• Source

I wrote this a long time ago, but with my full schedule starting Monday it seemed dreadfully appropriate now:
I suppose it started when my son and I shopped at a local food store. Some five year old near us called to his mother, “Hey Mama! Do we be needin’ potatoes?” To which his mother replied, “We ain’t be gottin’ no need for no potatoes.” The kid paused, looked up, and I said it sounded like they didn’t need them but that I hadn’t done the math yet.
It’s a big bad negative world we live in.
“No, I ain’t feeling bad.”
“I don’t be needin’ none of your shit.”
“Don’t be talkin’ no trash to no one.”
The bad grammar is not the problem, though that’s a problem. It’s the not-so-vague undercurrent of negativity which surfaces in conversation and conduct that is the true issue. The “ain’t”s, “no”s, and “don’t”s run out front of their ramblings like offensive tackles, pushing and shoving as soon as the sentence comes off the tongue. It’s hard to avoid them.
These grammatically-challenged people subconsciously convinced themselves that nothing good is going to happen. Worse, something negative precedes all of their actions, both verbal and proverbial. It’s positively shocking. Listen:
At a McDonalds where two workers tried to fix a blender: “It don’t do nothing, do it?”
At a restaurant when the hostess asked another customer where he’d like to sit: “It don’t make no difference.”
At the counseling office on campus: “You mean he don’t need no developmental English?”
No kidding.
Maybe I’m simply not a negative person—except now of course.

• Dataset entries
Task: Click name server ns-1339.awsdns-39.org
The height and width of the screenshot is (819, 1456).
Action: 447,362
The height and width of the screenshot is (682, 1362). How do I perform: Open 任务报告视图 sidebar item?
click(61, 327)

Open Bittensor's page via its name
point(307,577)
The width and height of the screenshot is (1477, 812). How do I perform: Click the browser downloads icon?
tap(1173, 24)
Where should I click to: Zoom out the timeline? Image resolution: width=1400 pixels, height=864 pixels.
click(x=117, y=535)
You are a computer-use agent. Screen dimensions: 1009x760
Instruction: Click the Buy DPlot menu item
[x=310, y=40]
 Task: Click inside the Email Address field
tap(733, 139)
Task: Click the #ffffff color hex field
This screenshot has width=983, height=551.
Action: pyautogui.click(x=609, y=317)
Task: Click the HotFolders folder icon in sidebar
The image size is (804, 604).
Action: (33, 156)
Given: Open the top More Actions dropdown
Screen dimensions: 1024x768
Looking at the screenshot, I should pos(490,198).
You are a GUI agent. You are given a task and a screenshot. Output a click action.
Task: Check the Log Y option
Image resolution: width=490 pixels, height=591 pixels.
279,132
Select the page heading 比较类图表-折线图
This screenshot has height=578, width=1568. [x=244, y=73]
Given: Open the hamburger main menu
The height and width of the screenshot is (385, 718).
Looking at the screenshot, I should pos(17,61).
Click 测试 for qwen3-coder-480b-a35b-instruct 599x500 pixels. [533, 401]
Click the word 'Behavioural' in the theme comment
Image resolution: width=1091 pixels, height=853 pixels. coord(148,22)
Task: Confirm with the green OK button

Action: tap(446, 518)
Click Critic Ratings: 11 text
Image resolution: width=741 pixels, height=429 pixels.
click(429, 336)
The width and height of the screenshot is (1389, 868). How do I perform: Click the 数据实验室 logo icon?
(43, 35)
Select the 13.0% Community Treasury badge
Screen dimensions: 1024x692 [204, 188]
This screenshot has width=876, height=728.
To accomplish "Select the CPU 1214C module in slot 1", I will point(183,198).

• Exercise
Translate this sentence from the piece on negativity in everyday speech into Spanish: "It’s the not-so-vague undercurrent of negativity which surfaces in conversation and conduct that is the true issue."

• Right answer
El verdadero problema es la corriente subyacente de negatividad, no tan vaga, que aflora en la conversación y en la conducta.